[Source data]
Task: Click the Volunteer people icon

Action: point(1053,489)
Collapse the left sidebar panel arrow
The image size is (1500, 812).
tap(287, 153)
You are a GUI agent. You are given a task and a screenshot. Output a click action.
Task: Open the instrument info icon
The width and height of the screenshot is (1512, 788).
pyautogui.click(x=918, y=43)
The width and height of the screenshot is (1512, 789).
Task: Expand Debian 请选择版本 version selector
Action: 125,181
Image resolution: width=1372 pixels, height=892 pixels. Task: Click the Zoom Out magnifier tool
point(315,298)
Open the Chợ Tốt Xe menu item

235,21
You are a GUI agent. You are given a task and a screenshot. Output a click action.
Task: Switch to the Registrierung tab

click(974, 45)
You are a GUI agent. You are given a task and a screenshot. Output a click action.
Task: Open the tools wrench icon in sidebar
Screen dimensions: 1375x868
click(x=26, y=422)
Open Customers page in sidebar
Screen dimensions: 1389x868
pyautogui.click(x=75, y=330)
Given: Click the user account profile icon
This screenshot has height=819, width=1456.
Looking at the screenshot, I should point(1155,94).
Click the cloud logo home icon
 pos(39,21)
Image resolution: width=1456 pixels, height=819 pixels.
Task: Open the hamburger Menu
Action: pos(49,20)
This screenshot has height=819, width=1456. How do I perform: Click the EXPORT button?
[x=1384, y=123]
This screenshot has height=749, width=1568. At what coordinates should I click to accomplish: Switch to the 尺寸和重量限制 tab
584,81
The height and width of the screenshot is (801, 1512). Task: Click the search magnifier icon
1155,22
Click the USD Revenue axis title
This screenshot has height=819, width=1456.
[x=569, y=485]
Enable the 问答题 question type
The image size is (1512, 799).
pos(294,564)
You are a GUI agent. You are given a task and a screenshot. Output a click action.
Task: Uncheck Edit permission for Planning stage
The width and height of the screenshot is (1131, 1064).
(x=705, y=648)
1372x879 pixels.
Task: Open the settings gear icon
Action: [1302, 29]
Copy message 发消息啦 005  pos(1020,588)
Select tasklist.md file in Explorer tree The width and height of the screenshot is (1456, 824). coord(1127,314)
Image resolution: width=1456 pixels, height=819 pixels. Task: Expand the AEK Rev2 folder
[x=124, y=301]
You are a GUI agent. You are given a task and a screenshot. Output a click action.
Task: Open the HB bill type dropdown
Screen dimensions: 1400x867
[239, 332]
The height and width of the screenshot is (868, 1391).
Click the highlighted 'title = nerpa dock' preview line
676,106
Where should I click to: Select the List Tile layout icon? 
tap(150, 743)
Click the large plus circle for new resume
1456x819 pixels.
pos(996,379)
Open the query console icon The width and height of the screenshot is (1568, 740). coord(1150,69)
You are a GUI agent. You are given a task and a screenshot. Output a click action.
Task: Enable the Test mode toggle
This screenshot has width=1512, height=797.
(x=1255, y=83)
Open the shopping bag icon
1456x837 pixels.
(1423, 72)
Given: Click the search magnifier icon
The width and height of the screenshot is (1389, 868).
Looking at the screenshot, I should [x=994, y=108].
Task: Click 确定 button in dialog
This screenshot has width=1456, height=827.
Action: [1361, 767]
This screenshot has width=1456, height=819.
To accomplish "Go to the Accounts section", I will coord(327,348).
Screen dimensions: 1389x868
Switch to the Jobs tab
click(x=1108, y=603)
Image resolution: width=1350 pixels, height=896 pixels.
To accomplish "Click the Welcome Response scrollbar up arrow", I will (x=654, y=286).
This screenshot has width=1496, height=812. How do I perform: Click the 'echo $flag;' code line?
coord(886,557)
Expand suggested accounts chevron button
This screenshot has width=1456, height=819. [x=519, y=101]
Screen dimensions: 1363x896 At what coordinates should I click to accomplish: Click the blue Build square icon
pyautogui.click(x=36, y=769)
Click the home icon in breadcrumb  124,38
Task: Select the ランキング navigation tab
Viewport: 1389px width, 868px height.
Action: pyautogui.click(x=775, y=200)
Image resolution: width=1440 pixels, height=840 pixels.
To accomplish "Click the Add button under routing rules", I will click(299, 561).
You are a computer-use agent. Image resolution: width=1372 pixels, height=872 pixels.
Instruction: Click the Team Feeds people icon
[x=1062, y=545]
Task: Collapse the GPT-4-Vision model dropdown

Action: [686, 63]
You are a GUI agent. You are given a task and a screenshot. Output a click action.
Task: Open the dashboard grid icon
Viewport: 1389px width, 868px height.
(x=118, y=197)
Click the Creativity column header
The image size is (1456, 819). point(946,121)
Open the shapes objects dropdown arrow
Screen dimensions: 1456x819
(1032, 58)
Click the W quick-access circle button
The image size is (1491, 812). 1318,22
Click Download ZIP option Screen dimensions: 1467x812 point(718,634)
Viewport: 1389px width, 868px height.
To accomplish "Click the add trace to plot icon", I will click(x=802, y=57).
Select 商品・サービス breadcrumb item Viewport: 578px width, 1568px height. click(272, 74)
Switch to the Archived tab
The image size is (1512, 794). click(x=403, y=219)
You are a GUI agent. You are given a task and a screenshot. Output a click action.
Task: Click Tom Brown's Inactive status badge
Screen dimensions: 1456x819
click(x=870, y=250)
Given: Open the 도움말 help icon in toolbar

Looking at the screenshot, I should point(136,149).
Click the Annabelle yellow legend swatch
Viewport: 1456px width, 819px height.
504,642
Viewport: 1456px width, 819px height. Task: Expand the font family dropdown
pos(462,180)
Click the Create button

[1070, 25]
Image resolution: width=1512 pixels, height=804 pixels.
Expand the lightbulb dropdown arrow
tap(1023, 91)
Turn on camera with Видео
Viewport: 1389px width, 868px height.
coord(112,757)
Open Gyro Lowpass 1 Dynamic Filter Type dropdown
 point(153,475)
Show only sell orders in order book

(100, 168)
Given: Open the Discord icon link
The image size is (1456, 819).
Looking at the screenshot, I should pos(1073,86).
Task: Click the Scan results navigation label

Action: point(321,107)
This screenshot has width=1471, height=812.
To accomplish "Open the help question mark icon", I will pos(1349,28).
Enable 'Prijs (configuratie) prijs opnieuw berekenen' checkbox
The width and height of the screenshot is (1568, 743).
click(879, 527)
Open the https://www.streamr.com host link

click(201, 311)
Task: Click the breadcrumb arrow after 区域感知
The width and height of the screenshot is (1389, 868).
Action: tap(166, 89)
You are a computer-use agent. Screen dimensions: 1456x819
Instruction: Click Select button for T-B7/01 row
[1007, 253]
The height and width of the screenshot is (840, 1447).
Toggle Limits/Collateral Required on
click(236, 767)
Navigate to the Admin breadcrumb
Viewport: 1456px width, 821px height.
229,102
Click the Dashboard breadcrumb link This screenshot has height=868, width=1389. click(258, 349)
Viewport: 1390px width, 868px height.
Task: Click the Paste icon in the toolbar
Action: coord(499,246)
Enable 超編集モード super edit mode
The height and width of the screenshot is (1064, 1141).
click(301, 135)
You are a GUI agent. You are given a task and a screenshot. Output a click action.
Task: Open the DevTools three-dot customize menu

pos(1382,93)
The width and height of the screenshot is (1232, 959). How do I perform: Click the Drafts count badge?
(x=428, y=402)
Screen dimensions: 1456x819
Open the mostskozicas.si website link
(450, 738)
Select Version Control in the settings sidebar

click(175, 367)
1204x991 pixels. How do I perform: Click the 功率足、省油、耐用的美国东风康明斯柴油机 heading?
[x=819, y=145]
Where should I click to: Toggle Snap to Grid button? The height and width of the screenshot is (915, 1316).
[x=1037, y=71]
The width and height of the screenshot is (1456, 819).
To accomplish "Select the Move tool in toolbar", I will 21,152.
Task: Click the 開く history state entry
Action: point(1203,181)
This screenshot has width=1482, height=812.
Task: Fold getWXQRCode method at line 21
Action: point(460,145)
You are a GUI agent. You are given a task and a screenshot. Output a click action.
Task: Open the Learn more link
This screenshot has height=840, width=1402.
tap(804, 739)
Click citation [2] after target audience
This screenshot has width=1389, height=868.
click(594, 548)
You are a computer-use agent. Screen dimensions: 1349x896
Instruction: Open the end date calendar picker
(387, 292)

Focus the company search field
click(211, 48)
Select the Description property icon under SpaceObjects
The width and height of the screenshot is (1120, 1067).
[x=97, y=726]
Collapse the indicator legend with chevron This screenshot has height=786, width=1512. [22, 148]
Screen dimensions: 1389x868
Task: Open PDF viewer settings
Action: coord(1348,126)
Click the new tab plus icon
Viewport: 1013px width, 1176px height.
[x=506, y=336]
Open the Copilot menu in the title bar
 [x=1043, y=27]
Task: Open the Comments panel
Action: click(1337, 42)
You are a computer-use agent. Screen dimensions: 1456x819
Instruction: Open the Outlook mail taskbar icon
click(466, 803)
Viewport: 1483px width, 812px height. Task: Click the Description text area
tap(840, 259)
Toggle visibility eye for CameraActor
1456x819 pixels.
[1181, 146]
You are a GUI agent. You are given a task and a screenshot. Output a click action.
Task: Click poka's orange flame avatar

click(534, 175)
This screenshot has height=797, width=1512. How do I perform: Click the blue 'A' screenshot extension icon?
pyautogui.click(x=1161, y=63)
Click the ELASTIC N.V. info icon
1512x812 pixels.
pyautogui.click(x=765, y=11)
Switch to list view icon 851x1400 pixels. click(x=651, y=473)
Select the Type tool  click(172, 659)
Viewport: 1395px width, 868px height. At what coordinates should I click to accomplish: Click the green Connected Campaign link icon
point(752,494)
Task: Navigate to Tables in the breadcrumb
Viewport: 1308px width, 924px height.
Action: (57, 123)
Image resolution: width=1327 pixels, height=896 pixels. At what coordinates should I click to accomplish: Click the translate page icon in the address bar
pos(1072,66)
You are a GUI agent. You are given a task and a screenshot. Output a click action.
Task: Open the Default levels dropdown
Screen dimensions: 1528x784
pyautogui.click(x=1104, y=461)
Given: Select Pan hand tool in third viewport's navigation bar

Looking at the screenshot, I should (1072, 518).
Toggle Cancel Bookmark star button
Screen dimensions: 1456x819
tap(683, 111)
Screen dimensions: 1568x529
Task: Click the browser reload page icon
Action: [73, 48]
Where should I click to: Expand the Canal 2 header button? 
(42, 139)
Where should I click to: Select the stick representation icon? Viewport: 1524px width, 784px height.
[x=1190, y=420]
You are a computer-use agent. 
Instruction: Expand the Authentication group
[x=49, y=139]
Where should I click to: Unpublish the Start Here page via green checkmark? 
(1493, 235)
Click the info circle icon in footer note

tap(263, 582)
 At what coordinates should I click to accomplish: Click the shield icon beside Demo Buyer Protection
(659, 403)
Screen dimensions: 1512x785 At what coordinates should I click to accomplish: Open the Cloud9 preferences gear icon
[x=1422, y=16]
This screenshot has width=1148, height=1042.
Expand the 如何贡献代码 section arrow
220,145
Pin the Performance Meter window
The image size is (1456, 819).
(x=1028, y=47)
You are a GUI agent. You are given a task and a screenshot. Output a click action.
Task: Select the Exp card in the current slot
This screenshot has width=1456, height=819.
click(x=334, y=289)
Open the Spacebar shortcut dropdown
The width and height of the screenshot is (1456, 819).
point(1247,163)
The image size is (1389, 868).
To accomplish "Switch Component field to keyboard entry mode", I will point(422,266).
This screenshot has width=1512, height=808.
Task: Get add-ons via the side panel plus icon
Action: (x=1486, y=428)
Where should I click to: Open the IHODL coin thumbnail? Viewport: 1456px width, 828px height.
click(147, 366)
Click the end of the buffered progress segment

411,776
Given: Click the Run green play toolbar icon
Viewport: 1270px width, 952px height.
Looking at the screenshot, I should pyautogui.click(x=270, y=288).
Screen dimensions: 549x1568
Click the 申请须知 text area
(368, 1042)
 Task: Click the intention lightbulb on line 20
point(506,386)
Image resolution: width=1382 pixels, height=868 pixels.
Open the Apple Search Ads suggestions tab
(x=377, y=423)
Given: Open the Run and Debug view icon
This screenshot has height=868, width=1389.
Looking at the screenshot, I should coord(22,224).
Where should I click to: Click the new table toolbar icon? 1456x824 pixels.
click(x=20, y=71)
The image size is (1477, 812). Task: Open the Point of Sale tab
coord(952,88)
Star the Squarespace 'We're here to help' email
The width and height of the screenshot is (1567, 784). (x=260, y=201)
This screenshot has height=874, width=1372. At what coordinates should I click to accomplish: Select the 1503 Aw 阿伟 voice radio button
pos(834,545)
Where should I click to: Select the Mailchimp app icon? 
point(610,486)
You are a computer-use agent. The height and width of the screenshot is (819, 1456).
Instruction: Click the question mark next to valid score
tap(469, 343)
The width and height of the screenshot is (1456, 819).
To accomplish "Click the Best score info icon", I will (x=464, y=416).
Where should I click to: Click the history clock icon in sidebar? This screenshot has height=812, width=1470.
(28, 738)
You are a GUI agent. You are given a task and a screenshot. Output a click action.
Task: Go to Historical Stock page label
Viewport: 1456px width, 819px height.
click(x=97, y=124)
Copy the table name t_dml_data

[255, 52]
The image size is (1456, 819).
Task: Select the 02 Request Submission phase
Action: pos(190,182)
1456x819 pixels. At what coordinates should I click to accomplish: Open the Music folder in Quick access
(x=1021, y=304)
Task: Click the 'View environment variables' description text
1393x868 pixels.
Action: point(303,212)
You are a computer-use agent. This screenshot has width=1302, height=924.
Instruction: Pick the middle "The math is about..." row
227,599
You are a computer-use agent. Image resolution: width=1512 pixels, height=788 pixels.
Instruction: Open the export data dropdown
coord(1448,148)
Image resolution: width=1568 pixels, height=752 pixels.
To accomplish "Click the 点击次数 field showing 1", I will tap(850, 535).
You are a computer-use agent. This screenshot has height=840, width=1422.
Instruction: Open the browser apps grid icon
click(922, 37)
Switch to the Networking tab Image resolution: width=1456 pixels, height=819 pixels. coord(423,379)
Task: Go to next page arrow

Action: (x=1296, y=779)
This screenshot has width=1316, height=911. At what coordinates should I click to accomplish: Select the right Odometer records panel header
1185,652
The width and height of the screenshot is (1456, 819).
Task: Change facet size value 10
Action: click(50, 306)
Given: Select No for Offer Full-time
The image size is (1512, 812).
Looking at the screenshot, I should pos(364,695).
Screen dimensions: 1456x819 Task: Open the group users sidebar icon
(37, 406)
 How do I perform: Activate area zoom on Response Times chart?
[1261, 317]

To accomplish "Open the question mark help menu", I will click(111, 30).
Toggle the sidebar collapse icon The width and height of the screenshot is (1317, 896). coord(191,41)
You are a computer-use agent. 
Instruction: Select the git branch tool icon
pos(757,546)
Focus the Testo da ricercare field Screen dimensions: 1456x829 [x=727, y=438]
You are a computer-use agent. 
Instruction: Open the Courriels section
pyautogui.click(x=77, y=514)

▶ **WHAT YOU WILL DO**: Where does the word "computer" occur in the data? Copy every line that has it.

▶ **ANSWER BOX**:
You are a computer-use agent. Image resolution: width=1372 pixels, height=872 pixels.
You are a computer-use agent. Screen dimensions: 1456x819
You are a computer-use agent. Screen dimensions: 1349x896
You are a computer-use agent. Screen dimensions: 1456x819
You are a computer-use agent. 
You are a computer-use agent. The height and width of the screenshot is (819, 1456).
You are a computer-use agent. This screenshot has width=1302, height=924.
You are a computer-use agent. Image resolution: width=1512 pixels, height=788 pixels.
You are a computer-use agent. This screenshot has height=840, width=1422.
You are a computer-use agent. 
You are a computer-use agent. 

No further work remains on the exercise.